*TASK DIRECTIONS*:
Word for word, copy the line containing "Select the small preview thumbnail image" and every line after it in the records below, leaving pictures out.

======== PROVIDED DATA ========

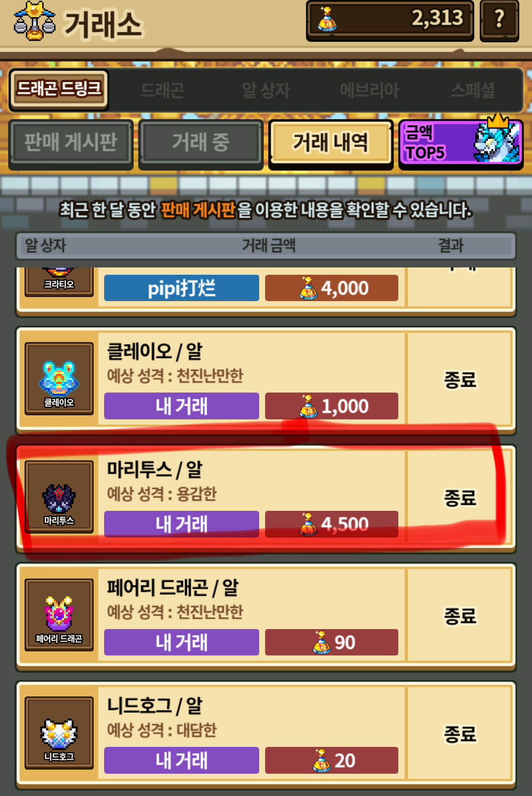Screen dimensions: 532x796
Task: Open the help question mark button
Action: (x=499, y=20)
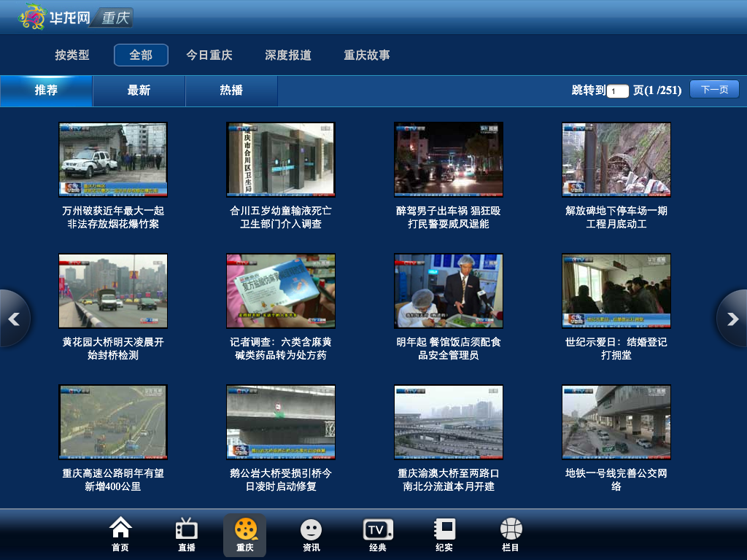Choose the 深度报道 category filter
747x560 pixels.
(x=288, y=55)
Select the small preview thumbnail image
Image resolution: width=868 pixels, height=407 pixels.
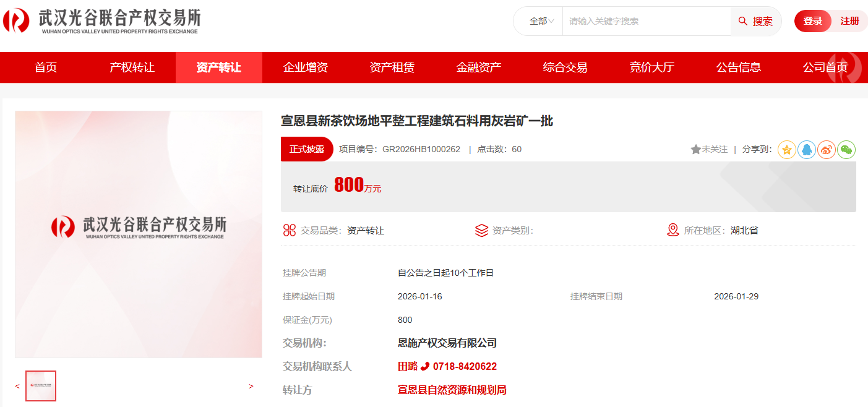click(x=41, y=386)
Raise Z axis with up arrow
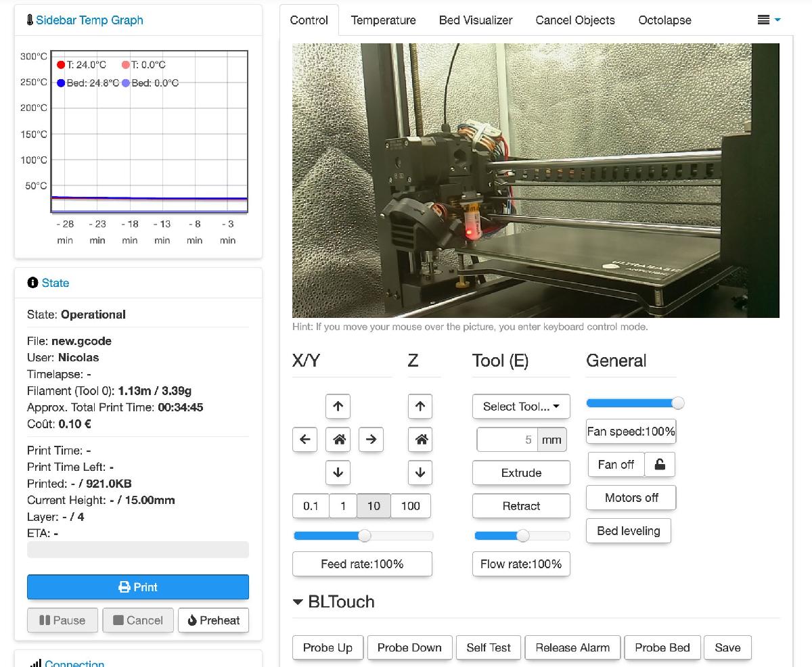The image size is (812, 667). [x=420, y=407]
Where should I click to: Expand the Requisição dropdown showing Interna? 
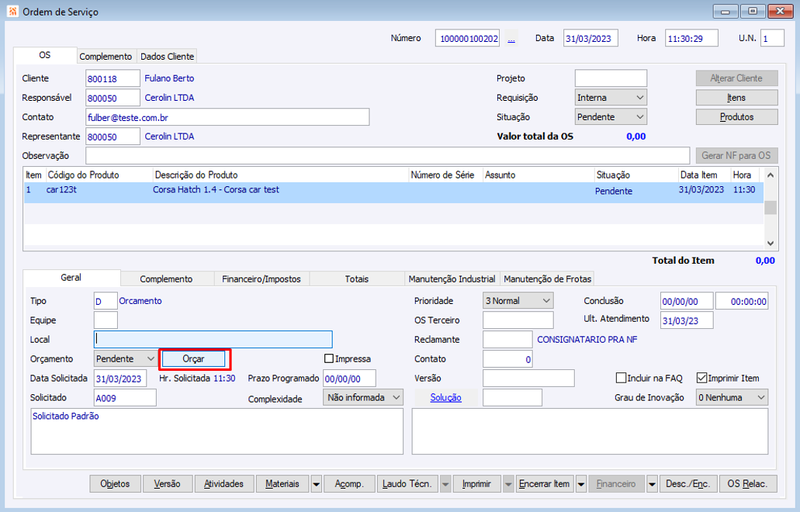640,97
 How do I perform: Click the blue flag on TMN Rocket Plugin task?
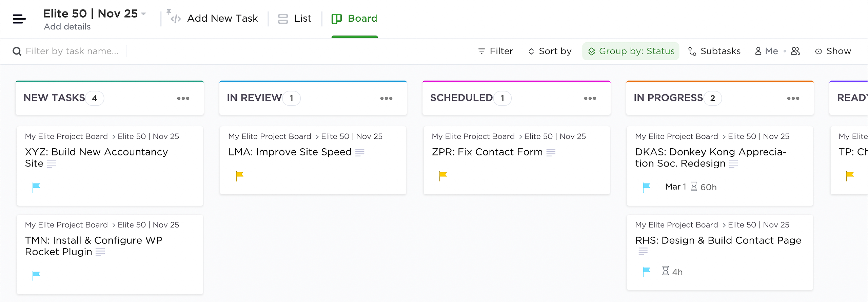[x=36, y=275]
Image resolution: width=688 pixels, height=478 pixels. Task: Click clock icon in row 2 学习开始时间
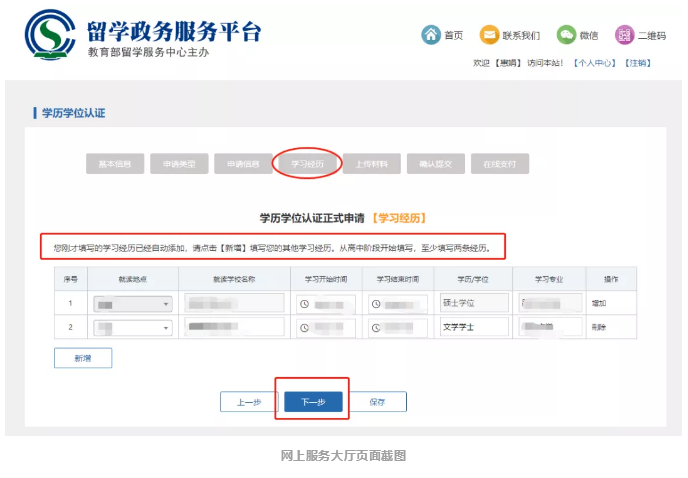[306, 328]
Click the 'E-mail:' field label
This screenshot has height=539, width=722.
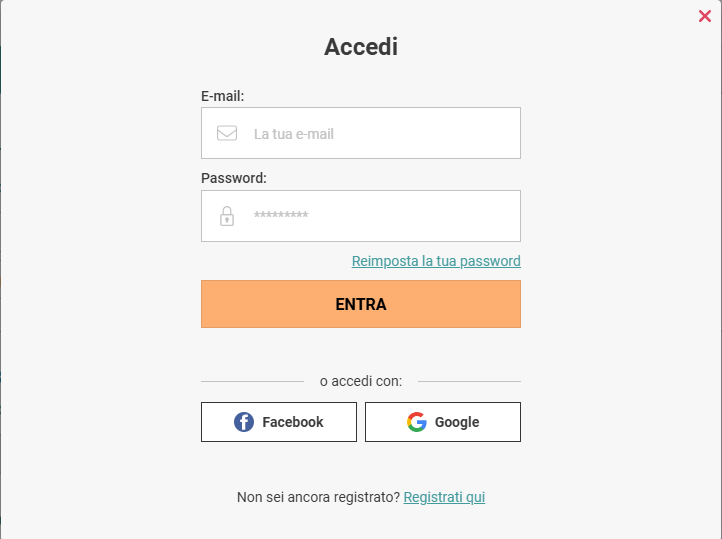pyautogui.click(x=223, y=96)
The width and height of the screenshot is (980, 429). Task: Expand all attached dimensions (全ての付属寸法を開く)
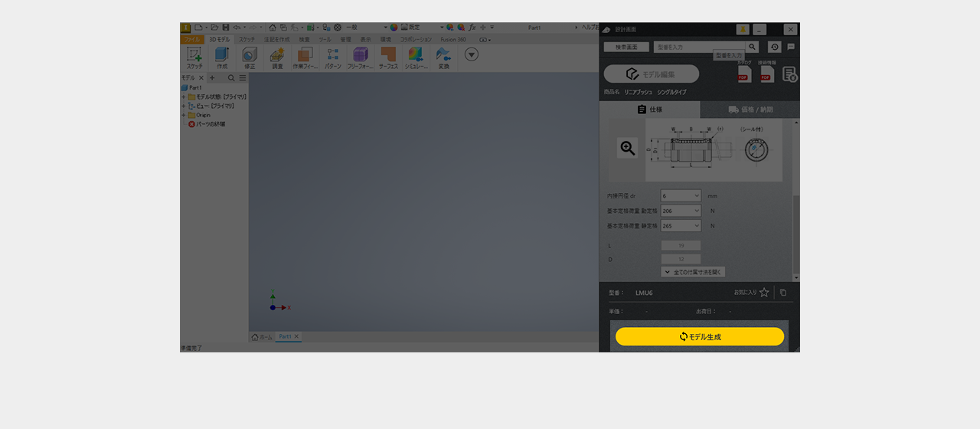[693, 272]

========

*OUTPUT BELOW*:
Select the small preview thumbnail image
Image resolution: width=868 pixels, height=407 pixels.
click(x=41, y=386)
Raise Z axis with up arrow
The image size is (812, 667). [x=420, y=407]
Where should I click to: Expand the Requisição dropdown showing Interna? 
640,97
 How do I perform: Click the blue flag on TMN Rocket Plugin task?
[x=36, y=275]
Image resolution: width=688 pixels, height=478 pixels. Task: Click clock icon in row 2 学习开始时间
[306, 328]
Click the 'E-mail:' field label
This screenshot has height=539, width=722.
pyautogui.click(x=223, y=96)
The width and height of the screenshot is (980, 429). Task: Expand all attached dimensions (全ての付属寸法を開く)
[693, 272]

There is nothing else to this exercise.